(Work instruction)
Search the entries for the word "panel" and copy each line that has it.

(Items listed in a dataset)
Start of Block

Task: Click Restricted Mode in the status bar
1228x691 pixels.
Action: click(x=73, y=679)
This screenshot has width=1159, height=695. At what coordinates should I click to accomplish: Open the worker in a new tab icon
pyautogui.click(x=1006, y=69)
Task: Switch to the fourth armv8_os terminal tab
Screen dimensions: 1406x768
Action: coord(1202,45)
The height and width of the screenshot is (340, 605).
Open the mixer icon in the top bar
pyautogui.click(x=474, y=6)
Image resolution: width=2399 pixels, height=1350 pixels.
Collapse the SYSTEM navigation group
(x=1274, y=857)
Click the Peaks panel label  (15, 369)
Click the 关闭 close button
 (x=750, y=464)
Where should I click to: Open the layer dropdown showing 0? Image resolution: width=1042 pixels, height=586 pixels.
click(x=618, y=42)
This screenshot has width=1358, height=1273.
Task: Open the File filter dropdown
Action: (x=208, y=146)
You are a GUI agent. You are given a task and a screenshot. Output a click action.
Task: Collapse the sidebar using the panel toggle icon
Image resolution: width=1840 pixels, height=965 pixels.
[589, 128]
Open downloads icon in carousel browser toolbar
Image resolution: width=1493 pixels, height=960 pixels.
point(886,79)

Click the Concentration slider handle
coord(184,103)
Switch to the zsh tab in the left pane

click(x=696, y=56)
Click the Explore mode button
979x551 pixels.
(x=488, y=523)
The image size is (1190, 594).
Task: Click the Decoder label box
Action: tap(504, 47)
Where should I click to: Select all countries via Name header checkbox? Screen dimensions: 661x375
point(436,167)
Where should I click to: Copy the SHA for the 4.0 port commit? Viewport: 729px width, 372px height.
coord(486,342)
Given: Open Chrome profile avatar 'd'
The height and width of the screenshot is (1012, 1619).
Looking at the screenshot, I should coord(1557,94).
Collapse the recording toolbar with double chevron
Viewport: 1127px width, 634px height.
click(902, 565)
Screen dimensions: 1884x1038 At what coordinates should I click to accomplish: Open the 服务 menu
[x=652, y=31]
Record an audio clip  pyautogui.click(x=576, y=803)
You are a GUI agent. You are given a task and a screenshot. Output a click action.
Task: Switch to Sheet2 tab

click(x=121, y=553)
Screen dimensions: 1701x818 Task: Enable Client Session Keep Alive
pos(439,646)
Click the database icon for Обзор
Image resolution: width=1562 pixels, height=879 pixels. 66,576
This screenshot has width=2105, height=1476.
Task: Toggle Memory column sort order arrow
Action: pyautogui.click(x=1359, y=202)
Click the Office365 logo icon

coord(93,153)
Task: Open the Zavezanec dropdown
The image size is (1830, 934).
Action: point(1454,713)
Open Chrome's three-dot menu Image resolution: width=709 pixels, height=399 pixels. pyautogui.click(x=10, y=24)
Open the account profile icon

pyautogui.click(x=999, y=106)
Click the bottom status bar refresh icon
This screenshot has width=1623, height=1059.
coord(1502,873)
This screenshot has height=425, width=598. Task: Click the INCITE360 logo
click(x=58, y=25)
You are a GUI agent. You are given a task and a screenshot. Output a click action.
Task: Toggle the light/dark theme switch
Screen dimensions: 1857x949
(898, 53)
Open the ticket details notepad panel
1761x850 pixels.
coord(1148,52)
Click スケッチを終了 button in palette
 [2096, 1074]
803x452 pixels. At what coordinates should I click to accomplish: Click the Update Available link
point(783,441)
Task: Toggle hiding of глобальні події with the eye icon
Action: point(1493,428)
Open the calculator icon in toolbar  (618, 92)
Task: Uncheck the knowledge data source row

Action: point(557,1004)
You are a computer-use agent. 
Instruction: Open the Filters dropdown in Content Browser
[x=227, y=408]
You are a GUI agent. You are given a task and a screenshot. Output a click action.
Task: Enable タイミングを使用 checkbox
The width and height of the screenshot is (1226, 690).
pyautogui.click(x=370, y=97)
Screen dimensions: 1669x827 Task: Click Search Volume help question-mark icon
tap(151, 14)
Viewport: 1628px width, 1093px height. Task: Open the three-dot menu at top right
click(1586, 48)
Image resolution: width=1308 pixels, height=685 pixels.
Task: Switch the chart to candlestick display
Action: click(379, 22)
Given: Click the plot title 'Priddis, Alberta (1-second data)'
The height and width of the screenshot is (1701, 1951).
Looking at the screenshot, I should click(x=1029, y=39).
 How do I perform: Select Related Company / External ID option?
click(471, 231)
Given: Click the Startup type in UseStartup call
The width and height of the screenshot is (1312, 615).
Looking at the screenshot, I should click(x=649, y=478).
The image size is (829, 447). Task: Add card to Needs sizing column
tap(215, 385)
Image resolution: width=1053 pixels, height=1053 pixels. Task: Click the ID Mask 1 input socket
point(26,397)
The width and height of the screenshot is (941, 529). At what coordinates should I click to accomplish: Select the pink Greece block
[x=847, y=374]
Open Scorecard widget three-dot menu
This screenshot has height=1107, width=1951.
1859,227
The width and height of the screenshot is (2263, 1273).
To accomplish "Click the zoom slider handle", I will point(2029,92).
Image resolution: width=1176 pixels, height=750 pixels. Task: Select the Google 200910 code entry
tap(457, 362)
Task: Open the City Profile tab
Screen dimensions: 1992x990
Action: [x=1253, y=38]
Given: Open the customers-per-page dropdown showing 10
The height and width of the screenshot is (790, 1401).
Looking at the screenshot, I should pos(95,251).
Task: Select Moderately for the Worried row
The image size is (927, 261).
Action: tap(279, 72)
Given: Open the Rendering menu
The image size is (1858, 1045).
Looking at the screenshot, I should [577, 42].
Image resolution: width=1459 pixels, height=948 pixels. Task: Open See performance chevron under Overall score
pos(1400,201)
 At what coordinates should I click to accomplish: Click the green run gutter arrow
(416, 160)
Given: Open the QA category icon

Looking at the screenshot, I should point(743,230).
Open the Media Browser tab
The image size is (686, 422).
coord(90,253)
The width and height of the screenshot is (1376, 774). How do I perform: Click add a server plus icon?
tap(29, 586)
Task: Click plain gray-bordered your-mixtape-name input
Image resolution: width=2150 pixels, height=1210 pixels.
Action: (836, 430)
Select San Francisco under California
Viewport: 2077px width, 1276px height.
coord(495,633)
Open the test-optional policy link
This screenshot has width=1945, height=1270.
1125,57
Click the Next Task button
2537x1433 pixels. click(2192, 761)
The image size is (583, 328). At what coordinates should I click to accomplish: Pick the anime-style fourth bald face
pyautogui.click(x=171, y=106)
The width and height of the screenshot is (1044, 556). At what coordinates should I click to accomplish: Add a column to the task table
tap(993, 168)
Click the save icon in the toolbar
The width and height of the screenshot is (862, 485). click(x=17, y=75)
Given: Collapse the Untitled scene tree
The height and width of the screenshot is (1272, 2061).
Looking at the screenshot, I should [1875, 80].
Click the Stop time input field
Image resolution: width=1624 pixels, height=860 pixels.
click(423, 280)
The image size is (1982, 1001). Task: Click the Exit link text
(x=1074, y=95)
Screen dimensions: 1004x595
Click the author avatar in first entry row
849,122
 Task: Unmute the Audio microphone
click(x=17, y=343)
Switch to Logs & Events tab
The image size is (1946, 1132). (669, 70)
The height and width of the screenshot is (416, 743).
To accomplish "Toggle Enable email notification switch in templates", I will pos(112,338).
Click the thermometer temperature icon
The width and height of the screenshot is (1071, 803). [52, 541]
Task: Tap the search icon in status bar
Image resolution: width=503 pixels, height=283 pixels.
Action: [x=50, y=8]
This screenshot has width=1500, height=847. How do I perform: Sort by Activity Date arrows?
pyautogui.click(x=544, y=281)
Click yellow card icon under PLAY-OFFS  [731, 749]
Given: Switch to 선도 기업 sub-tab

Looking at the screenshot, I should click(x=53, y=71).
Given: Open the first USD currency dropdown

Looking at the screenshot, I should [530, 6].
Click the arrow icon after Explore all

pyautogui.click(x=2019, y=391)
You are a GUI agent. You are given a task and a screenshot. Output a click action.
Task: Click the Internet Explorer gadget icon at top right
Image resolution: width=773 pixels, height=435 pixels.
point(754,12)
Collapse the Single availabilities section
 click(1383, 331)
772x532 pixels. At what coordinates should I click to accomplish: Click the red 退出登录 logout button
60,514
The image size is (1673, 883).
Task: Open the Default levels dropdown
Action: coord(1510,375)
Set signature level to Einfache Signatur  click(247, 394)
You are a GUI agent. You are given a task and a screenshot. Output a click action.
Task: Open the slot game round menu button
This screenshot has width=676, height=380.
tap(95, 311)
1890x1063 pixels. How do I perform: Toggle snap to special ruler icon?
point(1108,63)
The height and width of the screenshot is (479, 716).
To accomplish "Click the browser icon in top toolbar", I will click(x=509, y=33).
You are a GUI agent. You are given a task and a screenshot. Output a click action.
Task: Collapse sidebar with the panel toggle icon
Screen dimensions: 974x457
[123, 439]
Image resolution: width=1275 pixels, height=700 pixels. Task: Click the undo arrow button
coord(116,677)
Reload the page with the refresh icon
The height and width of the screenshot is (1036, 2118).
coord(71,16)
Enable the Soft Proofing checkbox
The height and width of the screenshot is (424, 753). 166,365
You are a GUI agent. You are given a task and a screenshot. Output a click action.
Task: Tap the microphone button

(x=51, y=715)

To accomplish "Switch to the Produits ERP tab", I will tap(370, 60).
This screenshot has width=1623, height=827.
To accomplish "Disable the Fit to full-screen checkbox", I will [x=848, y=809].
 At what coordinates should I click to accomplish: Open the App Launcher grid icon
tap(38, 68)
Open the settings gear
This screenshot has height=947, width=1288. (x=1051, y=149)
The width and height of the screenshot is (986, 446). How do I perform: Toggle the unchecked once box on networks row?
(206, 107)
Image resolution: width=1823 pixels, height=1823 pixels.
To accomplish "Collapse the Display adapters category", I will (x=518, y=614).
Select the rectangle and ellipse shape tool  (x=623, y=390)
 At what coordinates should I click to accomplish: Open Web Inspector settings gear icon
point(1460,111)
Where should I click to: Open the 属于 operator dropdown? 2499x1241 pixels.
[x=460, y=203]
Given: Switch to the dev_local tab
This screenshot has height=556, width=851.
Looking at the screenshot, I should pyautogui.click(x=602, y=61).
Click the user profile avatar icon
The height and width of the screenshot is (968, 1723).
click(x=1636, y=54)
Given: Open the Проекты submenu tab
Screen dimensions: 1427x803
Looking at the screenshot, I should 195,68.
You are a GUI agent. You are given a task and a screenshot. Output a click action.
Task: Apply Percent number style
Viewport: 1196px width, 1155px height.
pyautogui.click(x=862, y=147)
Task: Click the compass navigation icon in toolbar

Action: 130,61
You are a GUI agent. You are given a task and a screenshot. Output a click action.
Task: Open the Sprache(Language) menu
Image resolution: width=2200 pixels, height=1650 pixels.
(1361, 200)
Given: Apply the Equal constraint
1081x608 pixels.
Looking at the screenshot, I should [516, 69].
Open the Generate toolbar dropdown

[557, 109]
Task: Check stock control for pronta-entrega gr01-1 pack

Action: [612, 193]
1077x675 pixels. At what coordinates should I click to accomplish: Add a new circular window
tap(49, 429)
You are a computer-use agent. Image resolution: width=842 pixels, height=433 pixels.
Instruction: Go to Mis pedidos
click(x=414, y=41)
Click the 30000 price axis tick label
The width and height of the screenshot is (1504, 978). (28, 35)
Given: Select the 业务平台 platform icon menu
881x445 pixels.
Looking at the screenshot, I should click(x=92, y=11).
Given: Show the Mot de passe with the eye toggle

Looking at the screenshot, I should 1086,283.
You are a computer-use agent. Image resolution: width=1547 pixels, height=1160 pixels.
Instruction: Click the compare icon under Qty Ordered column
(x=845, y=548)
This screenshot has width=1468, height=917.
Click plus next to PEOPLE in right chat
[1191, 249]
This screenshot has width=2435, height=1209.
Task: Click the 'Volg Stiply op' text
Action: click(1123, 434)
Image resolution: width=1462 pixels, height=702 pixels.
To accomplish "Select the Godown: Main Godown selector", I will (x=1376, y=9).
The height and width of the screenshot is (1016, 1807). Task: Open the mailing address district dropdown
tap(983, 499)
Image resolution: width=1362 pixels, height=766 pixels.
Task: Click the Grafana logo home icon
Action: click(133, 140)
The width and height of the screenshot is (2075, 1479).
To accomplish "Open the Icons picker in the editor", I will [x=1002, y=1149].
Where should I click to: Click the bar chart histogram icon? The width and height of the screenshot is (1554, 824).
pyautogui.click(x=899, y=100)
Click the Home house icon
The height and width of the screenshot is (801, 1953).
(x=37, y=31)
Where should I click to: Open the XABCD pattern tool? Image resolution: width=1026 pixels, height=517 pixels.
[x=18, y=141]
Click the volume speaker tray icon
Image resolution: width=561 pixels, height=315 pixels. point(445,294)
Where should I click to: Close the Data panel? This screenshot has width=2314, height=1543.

End of Block

(Answer section)
Click the Peaks panel label  (15, 369)
Task: Collapse the sidebar using the panel toggle icon
Open the ticket details notepad panel
Task: Collapse sidebar with the panel toggle icon
Where should I click to: Close the Data panel? This screenshot has width=2314, height=1543.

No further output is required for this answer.